[PROBLEM DESCRIPTION] Copy exactly the line containing "137x2576 pixels. Task: Click" and all the lines that follow it to the end of the records, minus the pictures.
_ _ _ _
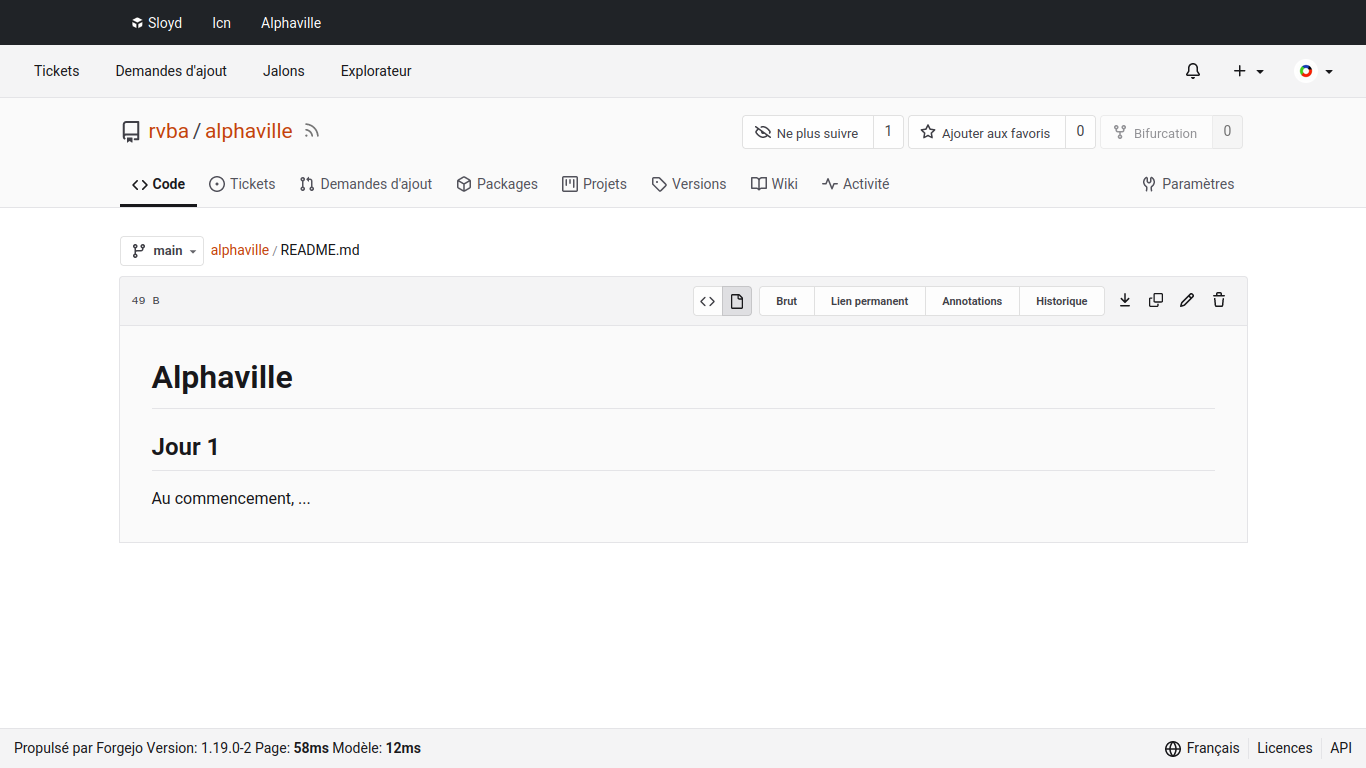1366x768 pixels.
Task: Open Paramètres repository settings
Action: tap(1188, 184)
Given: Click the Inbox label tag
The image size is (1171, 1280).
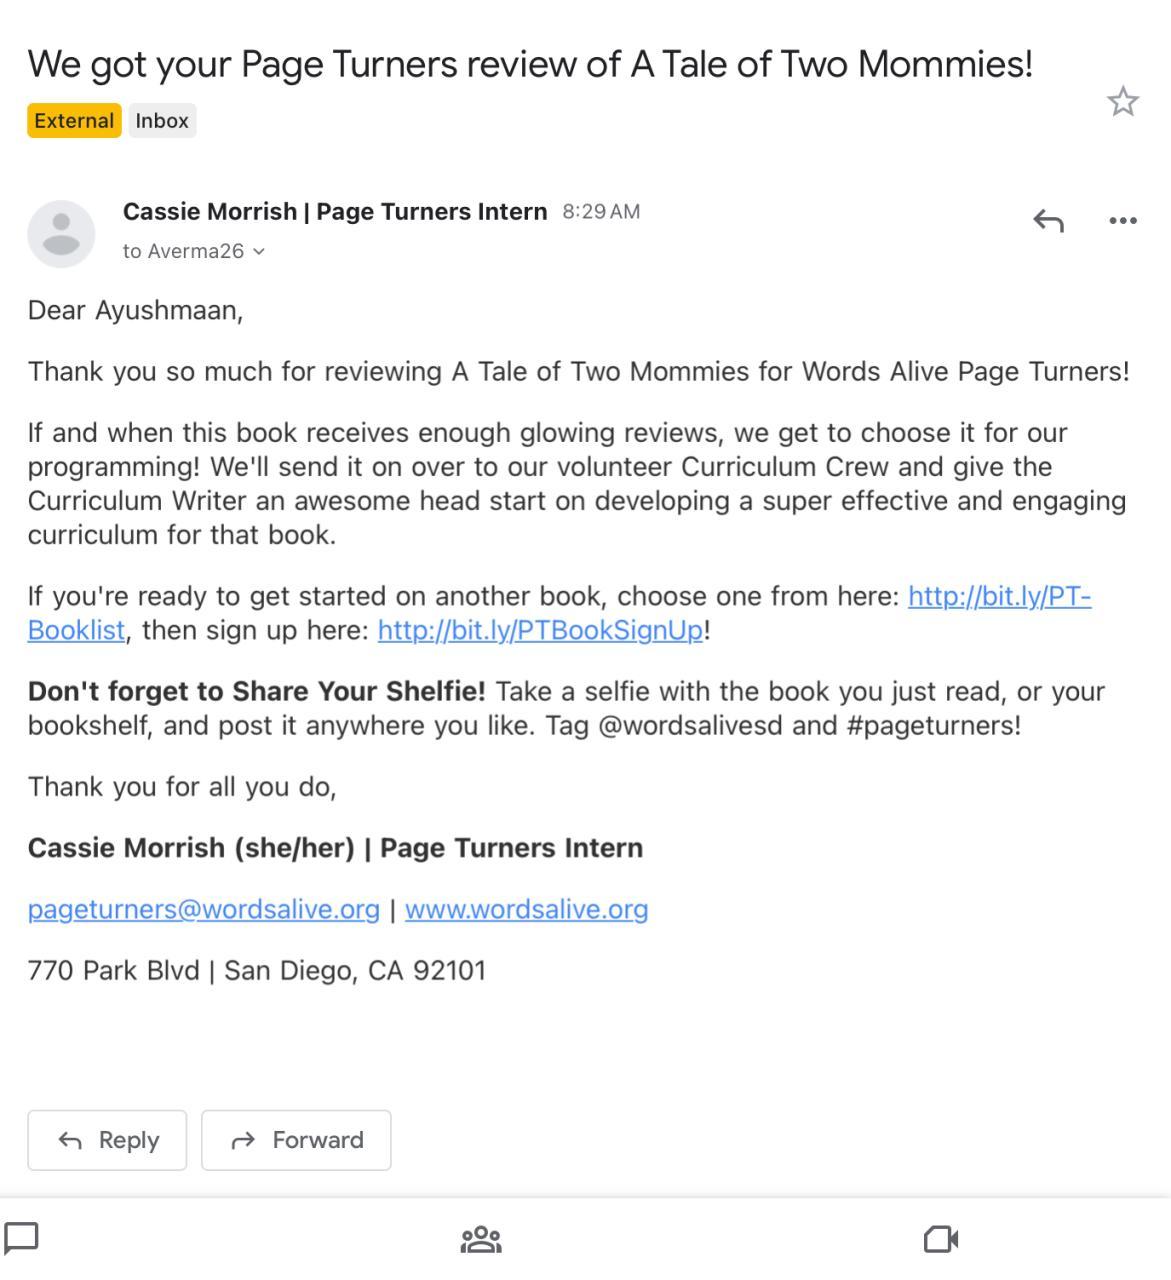Looking at the screenshot, I should 162,121.
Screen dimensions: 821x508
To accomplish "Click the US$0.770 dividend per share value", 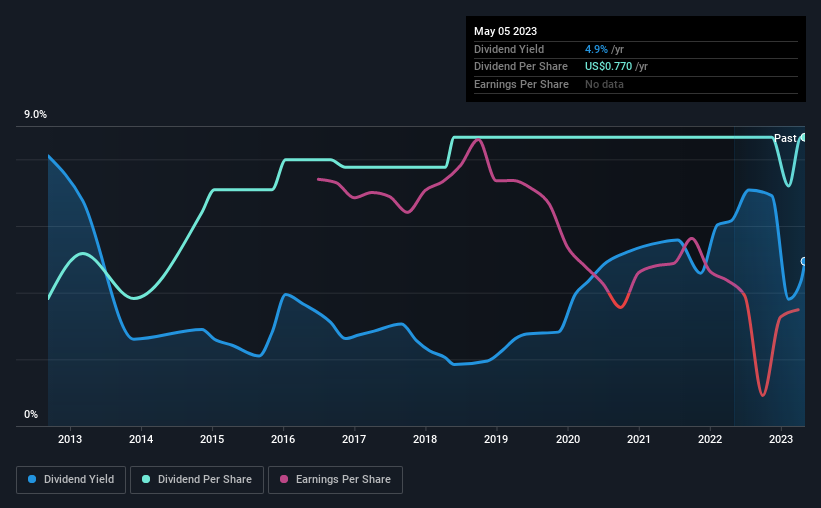I will pos(608,67).
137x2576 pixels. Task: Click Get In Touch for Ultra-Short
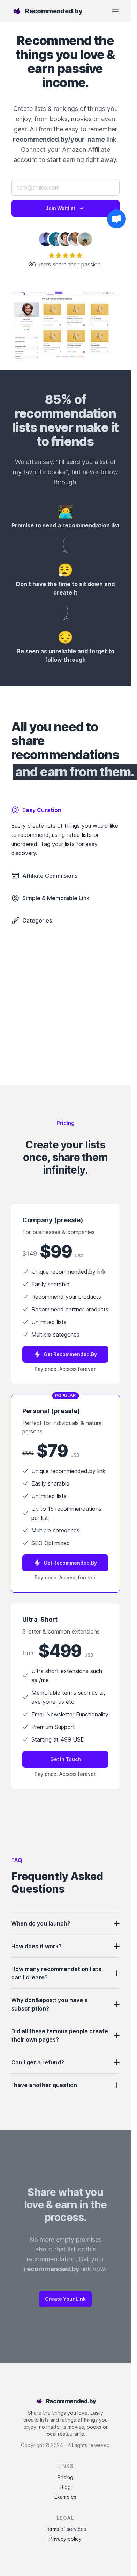65,1758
_ _ _ _
[EXERCISE ANSWER]
137x2576 pixels. Task: Click Get In Touch for Ultra-Short
65,1758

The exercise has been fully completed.